Author : John Taylor
Publisher : Oak Tree Press (CA)
Page : 232 pages
File Size : 16,63 MB
Release : 2010-05
Category : Fiction
ISBN : 9781892343734
In 1965, medical corpsman Brian Thomas, a white paratrooper in the Vietnam bound101st Airborne Division, confronts both the coming war and reverse racial discrimination, when he becomes involved in an interracial romance with ebony beauty, Gladys Thompson, and despotic, racist NCO's persecute him for violating the South's most sacred, entrenched taboo. Once he arrives in the war zone, Brian's view of combat as a rite of passage "adventure" is shattered as a nave illusion. He experiences firsthand the horrors of war and its traumatizing effects. Despite having been ordered to leave a critically wounded man behind during a forced withdrawal, Brian regards himself as a coward, and his guilt and shame haunt him relentlessly. Most veterans called Vietnam, The 'Nam.
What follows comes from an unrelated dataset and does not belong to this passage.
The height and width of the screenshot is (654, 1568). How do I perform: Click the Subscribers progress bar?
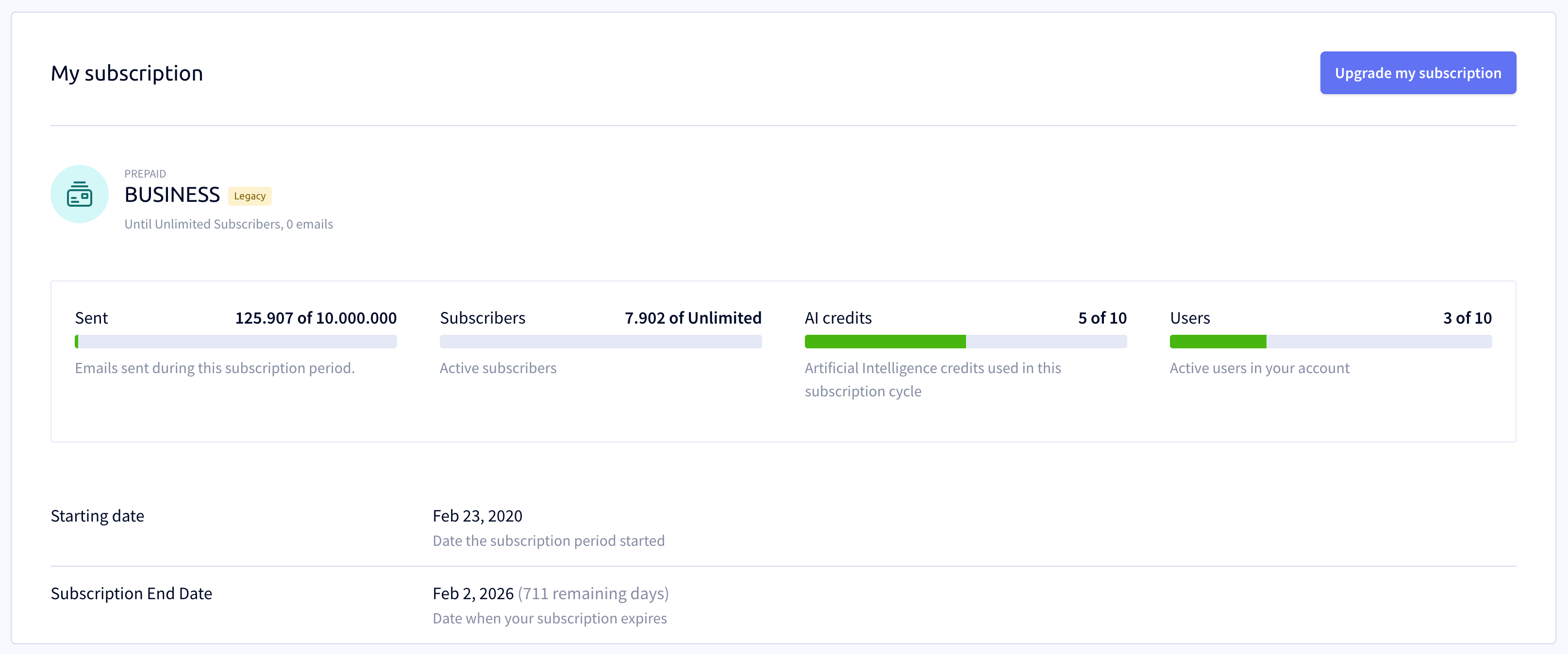tap(601, 341)
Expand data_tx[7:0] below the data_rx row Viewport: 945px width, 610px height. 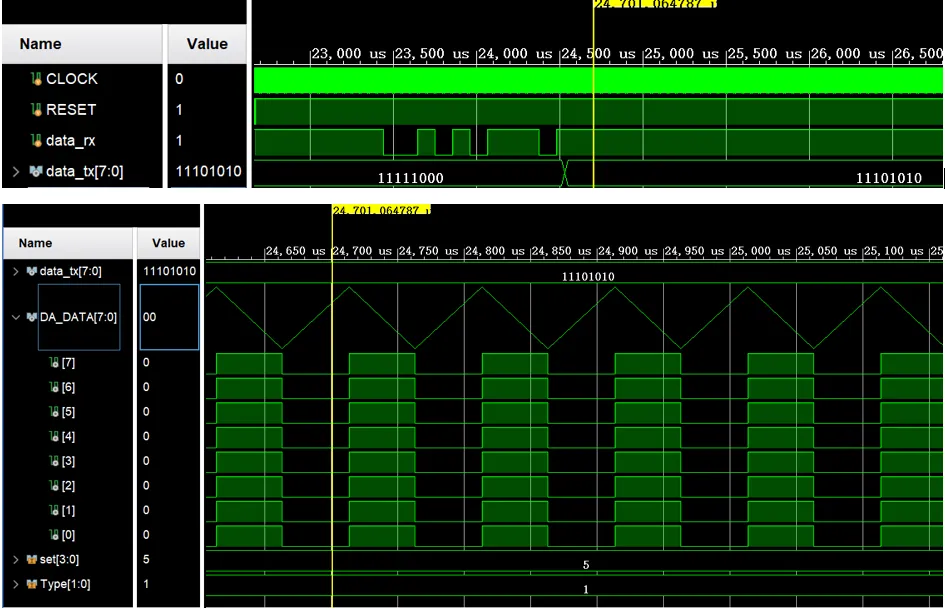tap(15, 173)
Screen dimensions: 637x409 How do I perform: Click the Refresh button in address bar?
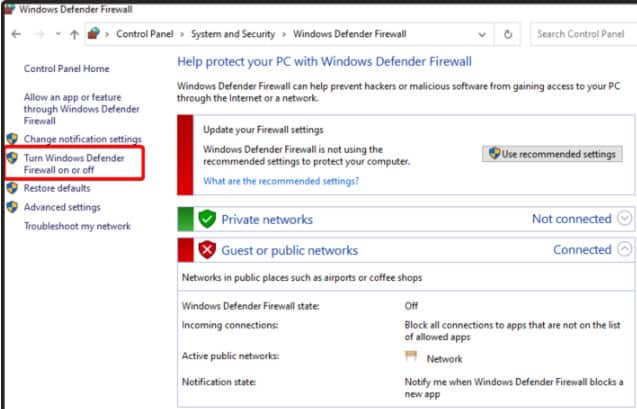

But to Brian it would always be known as, The Land of a Thousand Dances. aBOUT THE AUTHOR: After thirty-one years of service, John Taylor retired from the Oakland Police Department in 2002 and now makes his home in a small town in Northern California. LAND OF A THOUSAND DANCES is his second novel, and a third is in progress.
Author : Tom Moon
Publisher : Workman Publishing
Page : 1026 pages
File Size : 43,53 MB
Release : 2008-08-28
Category : Music
ISBN : 076113963X
A guide to music provides recommendations on one thousand recordings that represent the best in such genres as classical, jazz, rock, pop, blues, country, folk, musicals, hip-hop, and opera, with listening notes, commentary, and anecdotes about performers.